Many cam watchers went to make coffee or take showers and missed it, much to their chagrin, but we do have reports that one flew off the nest - did not fall - sometime around 5:30 - 5:45 a.m. It took off from the left of the nest, which would be back toward the WHOI campus and softball field nearby.

One of our local fans, Jazzel, is at the nest physically right now and, God love her, she tromped through the overgrowth, briars, poison ivy, and grapevines surrounding the pole to make sure it was not injured or caught on the ground and she reports no sighting.

She also says she doesn't see it in the vicinity, but there are lots of places for a young osprey to hang out in our area, some close to the nest, that aren't easy to spy. 

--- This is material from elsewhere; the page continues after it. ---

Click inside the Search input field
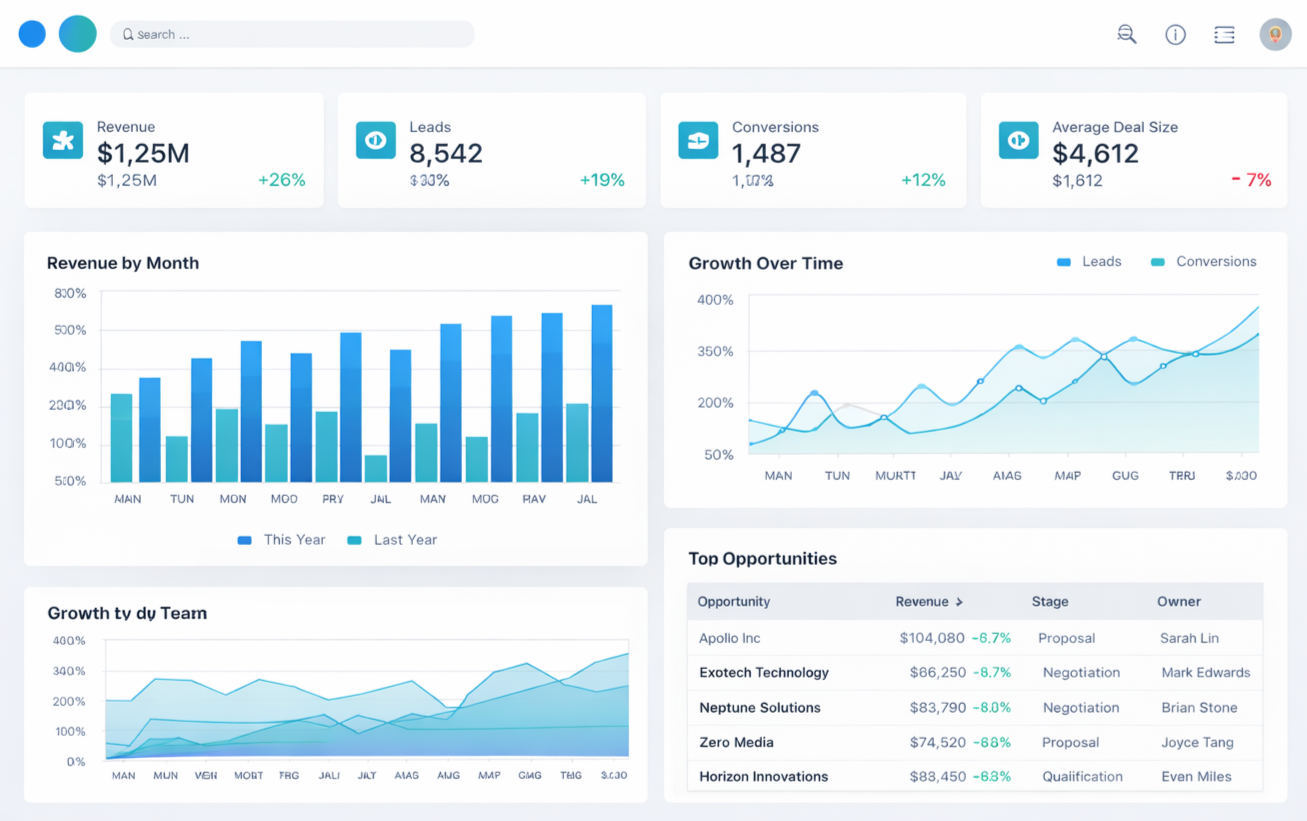The width and height of the screenshot is (1307, 821). point(292,33)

Our experts tell us that fledglings may take up to three days to return to the nest after their initial flight, so we hope it's enjoying it's new-found freedom! Who knows, maybe after the grief it has put up with, maybe it gave an "I'm outta here!" chirp and is halfway to South America already!

We'll keep you posted!

The Main Concern: Mom is Not Very Motherly

(July 23, 8 p.m.)

So what is up with this mother, anyway? Good question, and one that has stumped many folks.

One of the biggest issues the Woods Hole Osprey Cam faces is that we do absolutely no actual osprey research here at the Woods Hole Oceanographic Institution. If this was oyster or squid cam, we'd have instant answers for you all. We've recently been told that there are some cams or field sites where reseachers and resources are on site and/or can react in an instant based on their best judgement and expertise, or interact on a regular basis as per their protocol. And that happens for nests far from inquiring eyes of humans, we're told.

But we quite honestly don't have that capability. The cam was set up as a goodwill gesture (which we'll explain in a later post) to share the amazing things we on Cape Cod and the Islands are lucky to see daily. It is located in a completely overgrown location (we'll post a map soon) that is difficult to reach in the best of situations, and when we do need to access it for maintainance, it requires coordination, hiring a bucket truck, etc. 

So we rely on others to explain any behavior and get their advice on what to do, and when. That takes some time and much communication. However,  these folks are some of the world's most renowned experts in osprey and raptor behavior and are either located at, or have been afilliated with, some recognizable institutions. We trust their advice, and ask that you do too, even if it is difficult to do so at times.

But rest assured - we are asking questions constantly about this nest. And mom is a huge one.

In the case of what some of you are calling "Momzilla," apparently, the experts are as intrigued as you are. Perhaps it's genetics, perhaps it's environmental, they say. Some of you are speculating that it's being caused by toxins, but short of a toxicology report, that can't be proven and so goes in line with all the other ideas. Others wonder if the male has two nests he's supporting, stressing out this nest, and likely, the one no one can see.

In any case, all agree the female has never been a typical female.  From hatch she never or rarely brooded the nestlings, never shaded them from sun or rain.  As noted in the earlier post, the male has rarely been on the nest, except for very quick fish deliveries which the female rips from his talons and off he goes.  The males fish deliveries are not consistent, and the female does a lot of fishing for the nest, causing even more issues.

They all agree, however, that the young are thissss close to flying, and if they can do so successfully, then hold on for a little while, have a good shot at moving on to the next stage of their development. And that, we believe, is something that we are all hoping for.